◆ Exercise instructions
Can you reproduce word for word the lines in the items below, from the line containing "You are a GUI" through the line containing "click(x=1030, y=42)", both of those lines included?

-- START OF Extracted data --

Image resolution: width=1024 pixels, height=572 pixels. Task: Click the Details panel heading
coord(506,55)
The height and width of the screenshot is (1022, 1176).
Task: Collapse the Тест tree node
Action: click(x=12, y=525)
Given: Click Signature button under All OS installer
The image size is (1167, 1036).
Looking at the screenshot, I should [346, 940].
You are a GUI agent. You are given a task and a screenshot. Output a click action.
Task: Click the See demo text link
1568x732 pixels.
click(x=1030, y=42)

-- END OF Extracted data --
-- START OF Extracted data --

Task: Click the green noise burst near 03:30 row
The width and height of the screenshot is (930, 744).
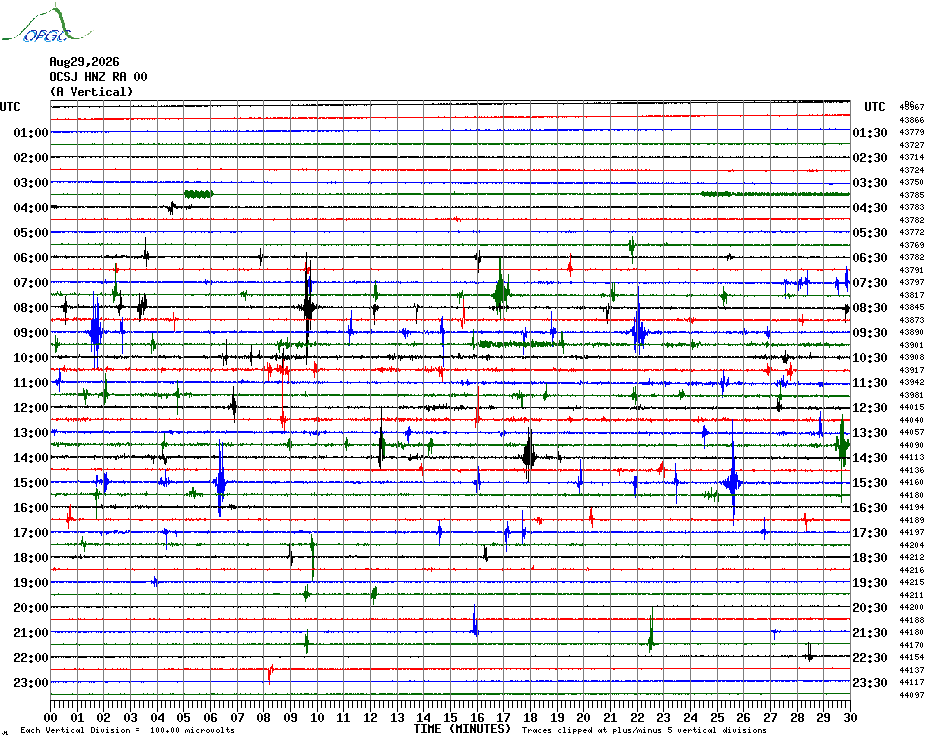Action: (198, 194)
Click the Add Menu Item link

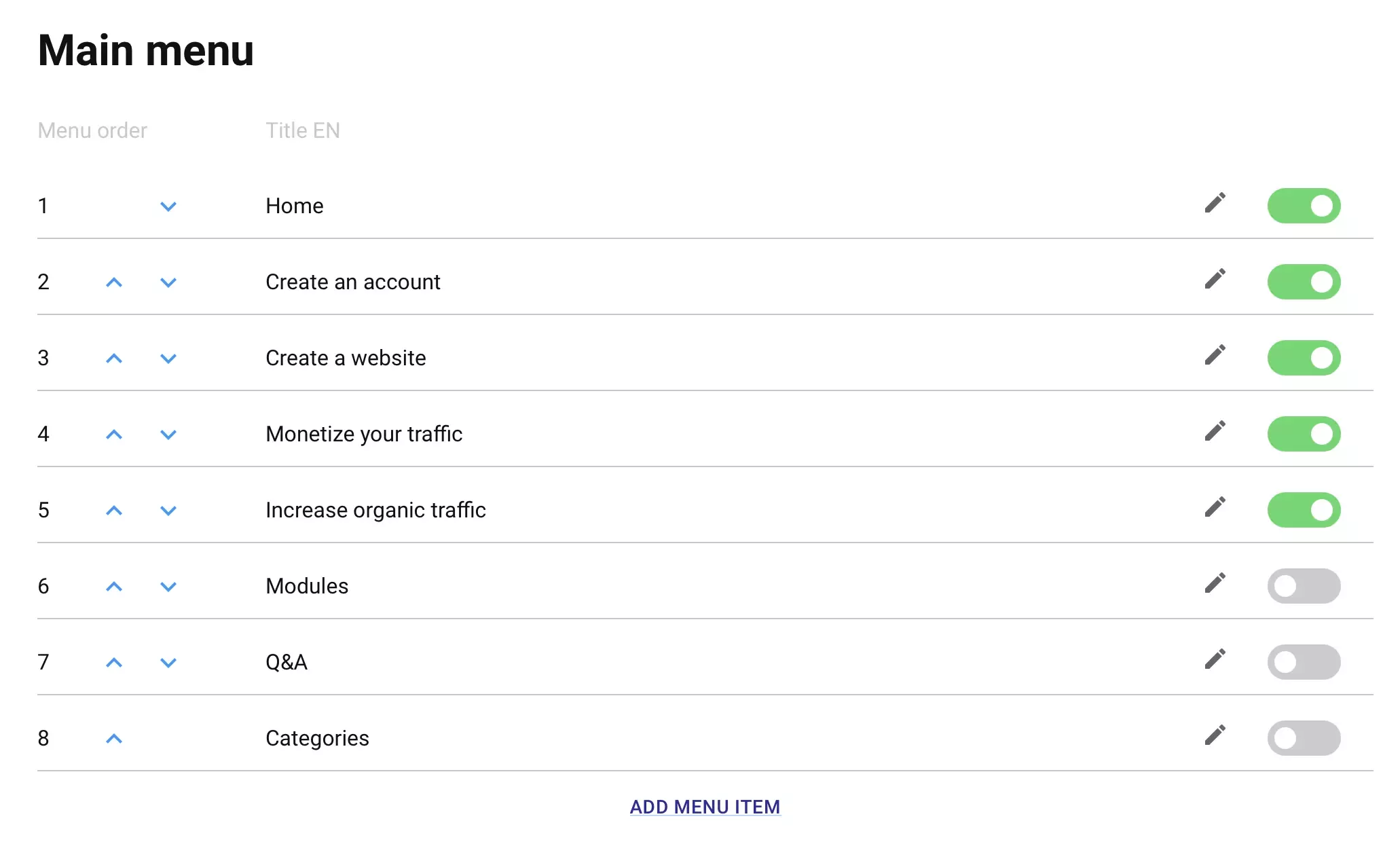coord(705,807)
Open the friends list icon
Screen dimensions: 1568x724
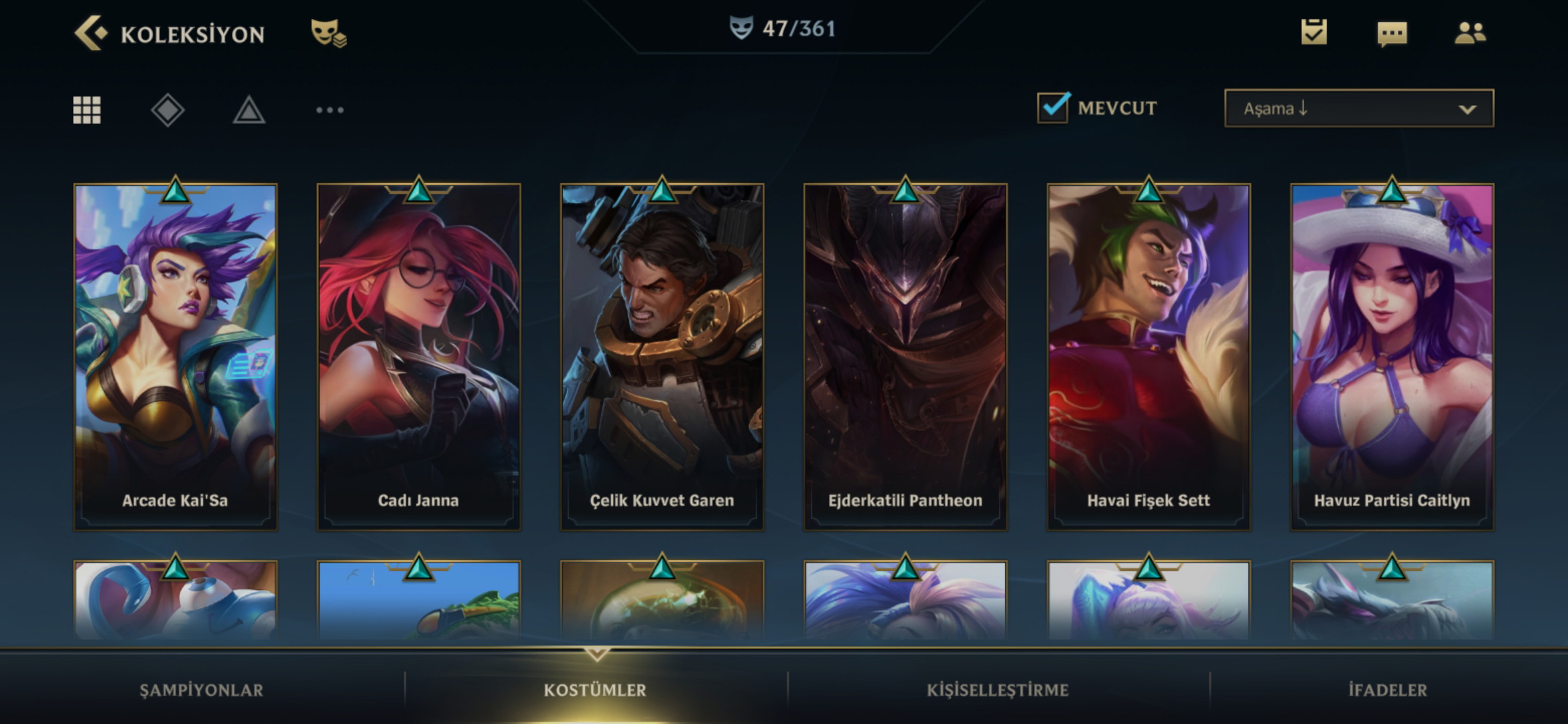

-- END OF Extracted data --
-- START OF Extracted data --

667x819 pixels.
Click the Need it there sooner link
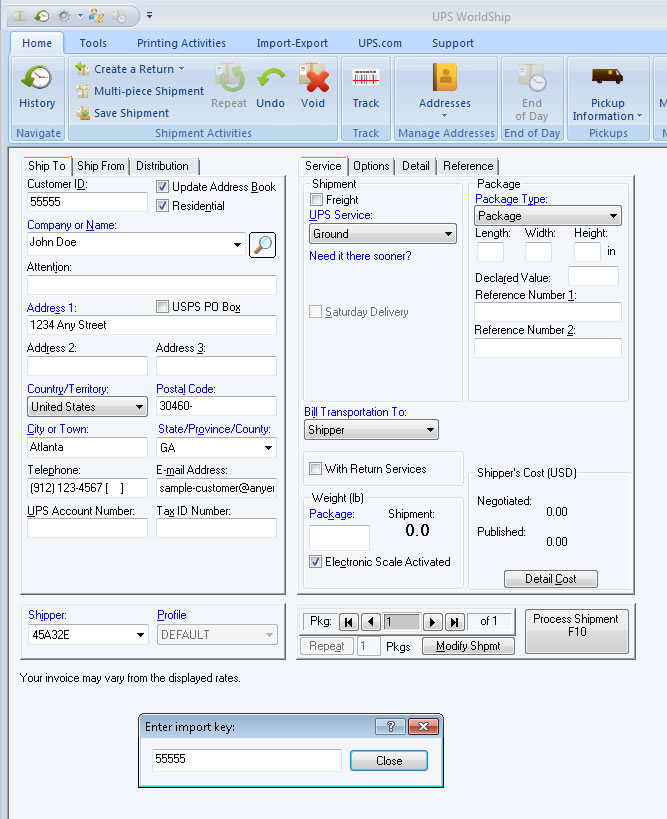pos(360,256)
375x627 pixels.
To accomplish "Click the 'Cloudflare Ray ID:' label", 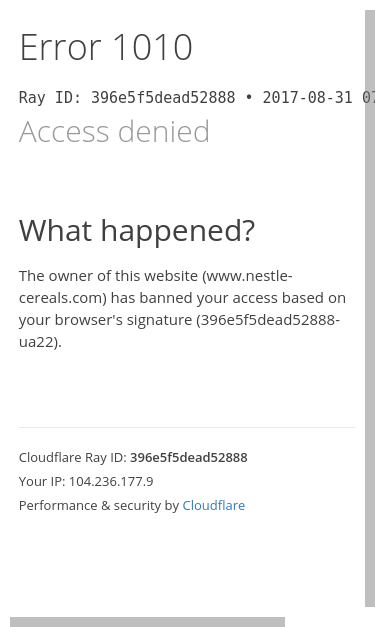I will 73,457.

-- END OF Extracted data --

◆ Response
You are a GUI agent. You are given a task and a screenshot. Output a click action.
Task: Click the See demo text link
1568x732 pixels.
click(x=1030, y=42)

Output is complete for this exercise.